Back in ancient Egypt, many of the millions of animals mummified and dedicated to deities were canid. Millions upon millions of dogs were sent thusly to the next world. In 2015, catacombs at the vast Saqqara necropolis were found to contain vast numbers of animal mummies – estimated at more than 8 million – of which most were dogs. The catacombs also contained mummified cats, mongooses, falcons and other animals, researchers reported at the time.
The catacombs were reportedly associated with a temple to Anubis, the jackal-headed god of death. Some dog burials at the site are thought to have been of cherished pets and some to have been obsequious offerings to the deity – possibly products of ancient puppy-mills breeding fodder for sacrifice.
Anyway, dogs there were aplenty at Saqqara, and now we gain insight into what kinds there were based on that three-dimensional close analysis of skulls that didn't disintegrate over time or become turned into latter-day fertilizer.
The researchers compared the deceased dog skulls with those of modern canids, including 38 different domestic breeds, feral dogs (mutts) and 157 wild canids in the Near East and Africa that were likely to have shown up in ancient Egypt.

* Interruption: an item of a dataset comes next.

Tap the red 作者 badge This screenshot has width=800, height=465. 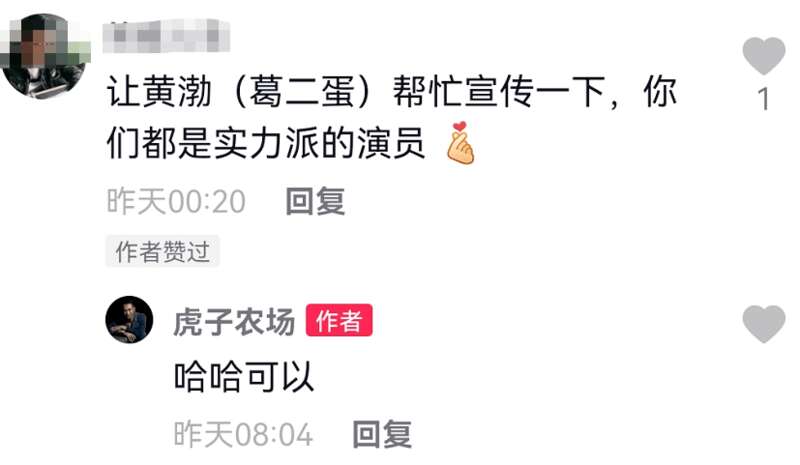pyautogui.click(x=339, y=320)
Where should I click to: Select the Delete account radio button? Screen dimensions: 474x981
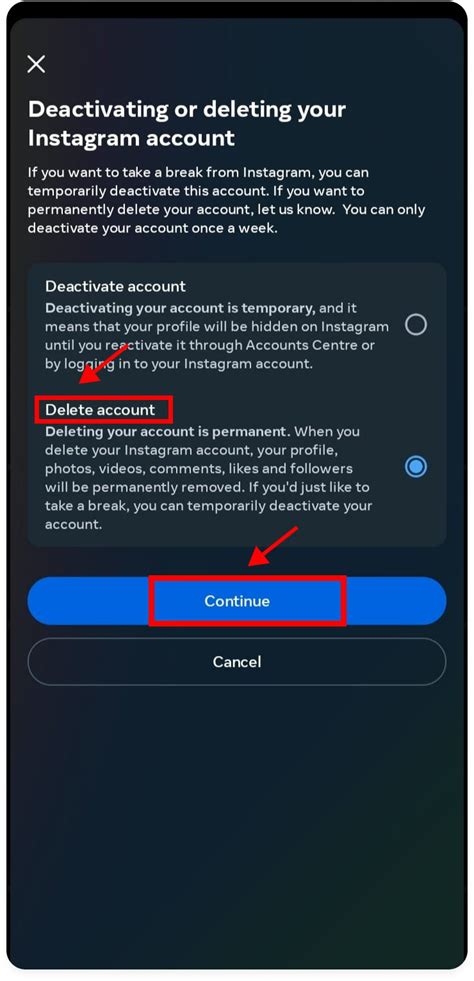point(416,467)
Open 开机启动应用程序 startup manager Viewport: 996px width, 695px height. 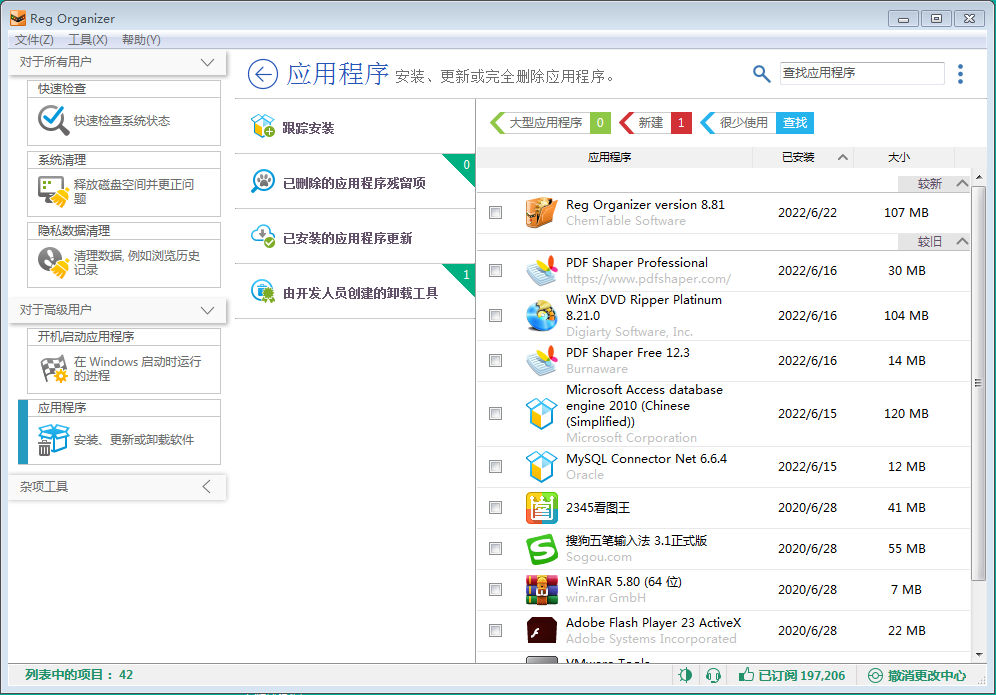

Then they compared 41 mummified dog skulls to this data. Unshockingly, they identified "dogs" – but they also detected the presence of African golden wolves and, for the first time, Near Eastern gray wolves.
As for the dogs, at least some were clearly as cherished as some pooches in the modern era.
"The dog who was the guard of His Majesty. Abuwtiyuw was his name. His Majesty ordered that he be buried, that he be given a coffin" – inscription for pharaoh's dog, 6th Dynasty Egypt
Abuwtiyuw is one of the earliest known animal names in the historic record. What his name means isn't known, but some surmise that it's based on the onomatopoeic version of the dog's bark in ancient Egypt – iwiw or abuw. (In modern Hebrew, the dog says "how how" or "hav hav", depending who you ask).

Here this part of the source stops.